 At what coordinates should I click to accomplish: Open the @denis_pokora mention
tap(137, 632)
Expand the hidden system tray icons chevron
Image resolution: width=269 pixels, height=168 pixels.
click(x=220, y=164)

→ WHAT THIS TASK INVOLVES: Exactly as they are written, print the entries again.

→ OUTPUT BELOW:
 At what coordinates should I click to accomplish: Open the @denis_pokora mention
tap(137, 632)
Expand the hidden system tray icons chevron
Image resolution: width=269 pixels, height=168 pixels.
click(x=220, y=164)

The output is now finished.